ICFJ’s Disarming Disinformation project has mapped this playbook in five countries — Brazil, Georgia, the Philippines, South Africa, and the U.S. As part of this process we have studied emblematic news outlets’ innovative counter-disinformation work up close, and we’ve conducted public opinion polling in the five countries to help us understand how these attacks affect perceptions of journalists and public interest media in each outlet. We want to understand how truth tellers can fight back more effectively.

This month, we published the first study from this project — Disarming Disinformation: Brazil. This vast country, which is still recovering from the autocratic presidency of Jair Bolsonaro, can be seen as a beacon for creative approaches to defending information integrity amid a sea of lies. 

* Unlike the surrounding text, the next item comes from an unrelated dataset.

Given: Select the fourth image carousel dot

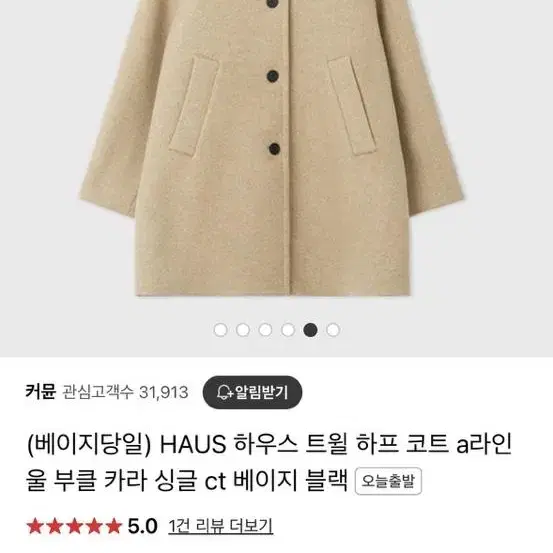Looking at the screenshot, I should [x=288, y=330].
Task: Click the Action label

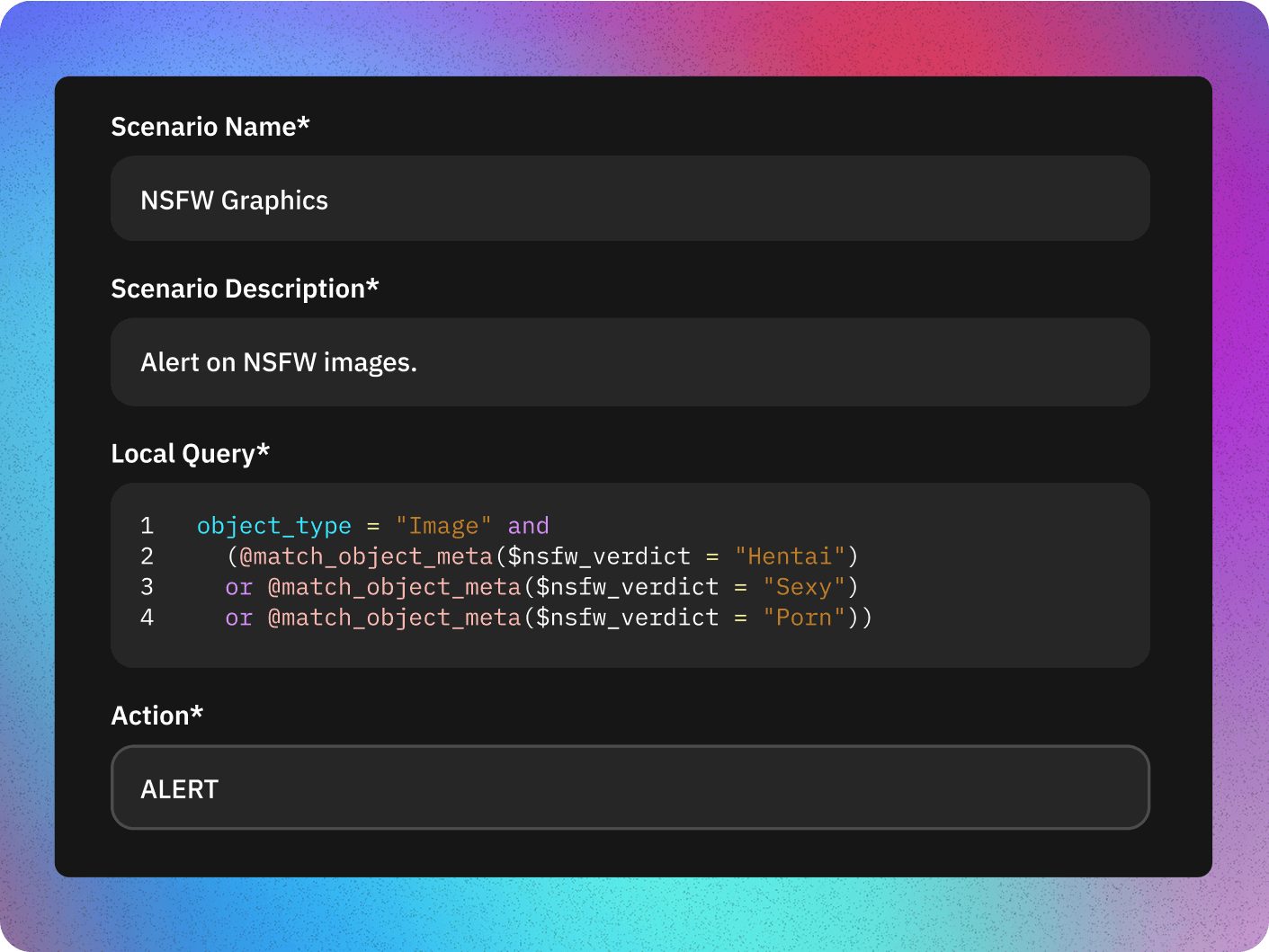Action: click(x=157, y=715)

For this study, members of our team were embedded with the country’s most influential newspaper, Folha de S. Paulo. And they traveled up the Amazon by boat to reach communities covered by Tapajós de Fato, a small digital news collective to learn how counter-disinformation efforts work to reach remote communities. 

Among our key findings: In the context of anti-press smear campaigns, inadequate security protocols hinder efforts to conduct investigations and elections coverage, escalating the risks faced by journalists. In small independent outlets, in particular, journalists often lack adequate physical, legal, and psychological protection to deal with hybrid attacks.

“I was terrified and had anxiety attacks. I stayed home for at least six days; I didn’t leave the house,” recalled Tapajós de Fato journalist João Paulo de Souza. “Since working as a reporter, I did not visit my mother, who lives nearby, for a year; I want to protect her and my entire family.”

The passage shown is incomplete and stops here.